Tuesday, March 13, 2012

Fizz 18 - Getting the Monkey Off of Your Patch

When talking about functions and methods there really isn't much difference between the two at first.  The real meaning and value doesn't start to show up until other esoteric features like  class inheritance, subtyping, polymorphism, late binding, multiple dispatch, meta-object protocols, category theory, and on and on and on.  That is the territory where PhDs are minted.  Without all that messy class theory the main difference between a method and a function are access to protected fields and an implicit this parameter.  Methods are also typically also declared inside the structure declaring the class.  And methods for a particular class are almost always declared by the original implementer of the class.  If you need a new method in a class, you nearly always had to sub-class the class.  Nearly.

fun Int.isFizz() : Boolean {
    return this % 3 == 0
}

fun Int.isBuzz() : Boolean {
    return this % 5 == 0
}

fun main(args : Array<String>) {
    for (i:Int in 1..100) {
        when {
            i.isFizz() && i.isBuzz() -> println("FizzBuzz")
            i.isFizz() -> println("Fizz")
            i.isBuzz() -> println("Buzz")
            else -> println (i)
        }
    }
}

Kotlin let you, after a fashion, declare methods that look like they belong in a class.

On line 10 we declare the looping variable i to be of type Int.
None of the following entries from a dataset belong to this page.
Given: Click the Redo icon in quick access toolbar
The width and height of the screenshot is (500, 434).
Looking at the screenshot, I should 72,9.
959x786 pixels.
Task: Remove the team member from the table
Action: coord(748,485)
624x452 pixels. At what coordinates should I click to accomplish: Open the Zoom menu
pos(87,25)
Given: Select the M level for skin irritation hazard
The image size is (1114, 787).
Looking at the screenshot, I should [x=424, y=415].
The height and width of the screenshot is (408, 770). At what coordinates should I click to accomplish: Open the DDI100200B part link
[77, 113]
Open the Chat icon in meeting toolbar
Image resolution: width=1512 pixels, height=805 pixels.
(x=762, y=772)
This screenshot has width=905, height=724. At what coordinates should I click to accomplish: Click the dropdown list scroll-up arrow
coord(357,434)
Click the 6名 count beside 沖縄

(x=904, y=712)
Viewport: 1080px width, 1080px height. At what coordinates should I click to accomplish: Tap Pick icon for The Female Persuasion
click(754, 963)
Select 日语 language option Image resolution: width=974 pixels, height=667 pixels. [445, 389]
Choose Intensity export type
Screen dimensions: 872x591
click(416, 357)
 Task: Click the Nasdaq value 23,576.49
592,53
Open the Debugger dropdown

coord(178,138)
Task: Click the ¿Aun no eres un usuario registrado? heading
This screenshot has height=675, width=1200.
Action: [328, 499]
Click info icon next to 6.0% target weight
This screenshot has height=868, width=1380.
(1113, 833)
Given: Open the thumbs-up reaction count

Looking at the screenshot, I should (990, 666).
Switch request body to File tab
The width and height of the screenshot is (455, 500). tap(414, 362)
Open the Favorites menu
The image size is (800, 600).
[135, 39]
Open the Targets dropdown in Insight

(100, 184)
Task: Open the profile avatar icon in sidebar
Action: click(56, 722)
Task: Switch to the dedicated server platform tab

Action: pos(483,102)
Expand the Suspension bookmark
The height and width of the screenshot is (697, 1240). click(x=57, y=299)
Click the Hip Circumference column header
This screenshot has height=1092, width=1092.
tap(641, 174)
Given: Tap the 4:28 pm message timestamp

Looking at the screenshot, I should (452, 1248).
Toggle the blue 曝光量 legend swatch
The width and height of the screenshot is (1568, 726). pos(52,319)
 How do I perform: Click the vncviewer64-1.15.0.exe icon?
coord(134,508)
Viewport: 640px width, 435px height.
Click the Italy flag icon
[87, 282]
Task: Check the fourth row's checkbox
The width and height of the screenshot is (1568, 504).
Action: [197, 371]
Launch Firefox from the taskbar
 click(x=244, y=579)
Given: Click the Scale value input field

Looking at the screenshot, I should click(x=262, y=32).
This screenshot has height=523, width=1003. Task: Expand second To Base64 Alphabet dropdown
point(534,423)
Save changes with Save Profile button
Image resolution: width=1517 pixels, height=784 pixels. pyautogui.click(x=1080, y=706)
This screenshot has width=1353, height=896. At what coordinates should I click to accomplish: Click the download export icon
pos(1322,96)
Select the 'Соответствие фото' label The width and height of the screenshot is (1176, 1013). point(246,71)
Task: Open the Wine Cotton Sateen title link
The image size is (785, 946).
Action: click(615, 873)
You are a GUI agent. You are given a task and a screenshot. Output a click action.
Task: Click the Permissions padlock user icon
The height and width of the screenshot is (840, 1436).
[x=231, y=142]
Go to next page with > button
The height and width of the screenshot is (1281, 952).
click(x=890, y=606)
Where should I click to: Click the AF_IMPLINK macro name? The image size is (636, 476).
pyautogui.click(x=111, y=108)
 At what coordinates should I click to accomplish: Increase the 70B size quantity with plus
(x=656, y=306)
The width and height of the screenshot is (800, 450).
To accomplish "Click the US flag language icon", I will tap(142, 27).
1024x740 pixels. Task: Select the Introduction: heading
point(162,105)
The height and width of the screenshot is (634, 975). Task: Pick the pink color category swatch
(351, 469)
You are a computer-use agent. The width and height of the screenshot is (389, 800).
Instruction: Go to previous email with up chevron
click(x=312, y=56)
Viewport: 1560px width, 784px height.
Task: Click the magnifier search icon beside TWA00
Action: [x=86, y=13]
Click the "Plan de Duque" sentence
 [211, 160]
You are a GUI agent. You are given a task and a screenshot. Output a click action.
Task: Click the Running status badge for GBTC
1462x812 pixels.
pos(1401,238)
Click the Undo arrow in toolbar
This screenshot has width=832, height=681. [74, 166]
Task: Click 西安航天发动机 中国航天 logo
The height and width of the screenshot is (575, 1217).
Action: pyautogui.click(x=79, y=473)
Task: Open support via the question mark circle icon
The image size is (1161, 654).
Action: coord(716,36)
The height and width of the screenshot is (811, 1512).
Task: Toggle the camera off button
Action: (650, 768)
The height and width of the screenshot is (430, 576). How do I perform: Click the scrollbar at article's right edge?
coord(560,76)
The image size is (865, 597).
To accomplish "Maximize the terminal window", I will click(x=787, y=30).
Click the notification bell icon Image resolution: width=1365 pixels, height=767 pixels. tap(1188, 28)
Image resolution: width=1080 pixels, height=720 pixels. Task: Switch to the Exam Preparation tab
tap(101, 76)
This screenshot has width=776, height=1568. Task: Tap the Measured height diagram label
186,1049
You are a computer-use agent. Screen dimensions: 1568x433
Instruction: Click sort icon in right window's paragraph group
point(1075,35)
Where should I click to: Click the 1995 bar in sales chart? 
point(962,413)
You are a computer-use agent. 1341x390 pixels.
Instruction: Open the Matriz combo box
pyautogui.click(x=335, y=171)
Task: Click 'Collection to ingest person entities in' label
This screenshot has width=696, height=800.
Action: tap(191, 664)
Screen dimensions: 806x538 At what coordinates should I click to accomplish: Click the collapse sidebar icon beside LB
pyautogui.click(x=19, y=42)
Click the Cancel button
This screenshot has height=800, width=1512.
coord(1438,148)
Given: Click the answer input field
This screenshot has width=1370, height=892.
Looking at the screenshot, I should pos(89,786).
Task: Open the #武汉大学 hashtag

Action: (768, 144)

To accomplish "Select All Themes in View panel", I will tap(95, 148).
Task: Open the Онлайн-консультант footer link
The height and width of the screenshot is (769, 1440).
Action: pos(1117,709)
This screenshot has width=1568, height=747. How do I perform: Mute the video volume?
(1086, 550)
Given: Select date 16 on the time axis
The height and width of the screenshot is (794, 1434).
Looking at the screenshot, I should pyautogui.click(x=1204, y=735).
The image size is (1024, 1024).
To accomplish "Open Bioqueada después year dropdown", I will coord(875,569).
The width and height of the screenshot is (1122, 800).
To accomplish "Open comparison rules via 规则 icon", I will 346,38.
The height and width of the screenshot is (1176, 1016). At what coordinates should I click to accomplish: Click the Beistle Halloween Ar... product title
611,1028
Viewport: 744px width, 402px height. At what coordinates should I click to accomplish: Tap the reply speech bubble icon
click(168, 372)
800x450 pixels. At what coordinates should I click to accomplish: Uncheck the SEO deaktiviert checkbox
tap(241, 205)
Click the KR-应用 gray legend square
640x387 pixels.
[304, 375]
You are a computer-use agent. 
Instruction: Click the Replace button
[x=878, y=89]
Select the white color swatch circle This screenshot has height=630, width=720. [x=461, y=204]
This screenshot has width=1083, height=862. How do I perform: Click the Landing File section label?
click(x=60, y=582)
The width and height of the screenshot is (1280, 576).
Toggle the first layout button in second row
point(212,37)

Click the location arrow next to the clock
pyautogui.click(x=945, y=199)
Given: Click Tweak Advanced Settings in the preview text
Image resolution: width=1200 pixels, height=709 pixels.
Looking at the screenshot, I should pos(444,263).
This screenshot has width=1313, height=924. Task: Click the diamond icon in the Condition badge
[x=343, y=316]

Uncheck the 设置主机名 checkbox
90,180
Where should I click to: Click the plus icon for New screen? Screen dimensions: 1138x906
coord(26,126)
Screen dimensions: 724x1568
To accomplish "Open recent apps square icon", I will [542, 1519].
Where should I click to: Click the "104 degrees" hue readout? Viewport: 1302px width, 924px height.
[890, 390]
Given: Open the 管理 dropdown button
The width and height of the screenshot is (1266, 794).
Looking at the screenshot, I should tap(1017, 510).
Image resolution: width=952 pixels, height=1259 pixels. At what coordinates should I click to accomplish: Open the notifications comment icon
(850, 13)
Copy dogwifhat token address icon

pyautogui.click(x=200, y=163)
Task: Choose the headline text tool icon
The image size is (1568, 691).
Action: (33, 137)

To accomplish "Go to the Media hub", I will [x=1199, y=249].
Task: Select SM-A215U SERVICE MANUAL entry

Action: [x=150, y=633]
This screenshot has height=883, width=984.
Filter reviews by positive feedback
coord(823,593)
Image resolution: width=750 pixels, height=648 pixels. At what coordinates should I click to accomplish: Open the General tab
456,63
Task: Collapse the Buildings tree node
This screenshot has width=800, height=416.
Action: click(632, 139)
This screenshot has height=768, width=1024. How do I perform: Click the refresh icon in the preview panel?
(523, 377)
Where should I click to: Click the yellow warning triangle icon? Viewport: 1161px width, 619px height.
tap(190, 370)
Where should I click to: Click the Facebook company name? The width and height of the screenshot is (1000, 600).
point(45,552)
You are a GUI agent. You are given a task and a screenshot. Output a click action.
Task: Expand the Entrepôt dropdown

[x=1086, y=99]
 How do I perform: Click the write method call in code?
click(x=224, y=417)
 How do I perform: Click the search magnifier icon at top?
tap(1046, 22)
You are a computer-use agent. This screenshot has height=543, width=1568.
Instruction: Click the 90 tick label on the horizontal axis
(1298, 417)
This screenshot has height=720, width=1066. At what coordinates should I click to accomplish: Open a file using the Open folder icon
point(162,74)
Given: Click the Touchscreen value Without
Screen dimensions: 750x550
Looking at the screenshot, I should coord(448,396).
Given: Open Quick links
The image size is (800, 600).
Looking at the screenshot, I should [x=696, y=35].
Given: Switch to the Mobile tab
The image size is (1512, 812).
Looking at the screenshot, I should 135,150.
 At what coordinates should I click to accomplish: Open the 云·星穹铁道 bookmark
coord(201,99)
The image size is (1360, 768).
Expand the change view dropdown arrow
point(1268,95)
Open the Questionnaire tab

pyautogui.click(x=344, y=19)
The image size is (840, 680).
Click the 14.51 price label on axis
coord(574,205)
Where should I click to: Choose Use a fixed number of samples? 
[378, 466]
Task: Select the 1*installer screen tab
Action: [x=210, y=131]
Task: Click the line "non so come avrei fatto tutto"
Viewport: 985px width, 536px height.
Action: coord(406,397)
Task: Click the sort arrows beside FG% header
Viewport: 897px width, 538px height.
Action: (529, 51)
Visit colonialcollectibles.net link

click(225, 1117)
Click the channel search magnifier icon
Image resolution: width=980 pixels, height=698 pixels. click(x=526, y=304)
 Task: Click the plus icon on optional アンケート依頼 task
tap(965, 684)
This is a class provided by Kotlin and is one that is not open to extension. Remember, all classes are closed by default in Kotlin. But look at lines 12, 13, and 14. We are calling an isFizz and isBuzz method in the Int class. Surely they are not just juicing up the standard library to look good in a standard demo, are they?

It's not the Kotlin team that is juicing things up. It is the program itself. Lines 1-7 are declaring extension functions on the Int class. This is how we are adding what look like methods onto the already closed class Int. Really, these are not all that different from Python methods except for some syntactic sugar low-carb coding where the explicit self parameter becomes an implicit this parameter, whose type is explicitly determined by convention of the function name: <class name>.<method name>.

This addition, however, does not literally add a method to the class it is extending.  The method is not subject to any late binding or multiple dispatch.  The particular method is entirely determined at compile time.  It also must either be present in the package at compile time, or explicitly imported in the file in which it is used. So a developer can write an awesome set of String extension functions, like String.invertEveryThirdWord() and not have to involuntarily subject the world to their awesomeness by declaring them in the org.example.of.category.theory package, and only let the 1337 few who are worthy of it's power bask in it's glory.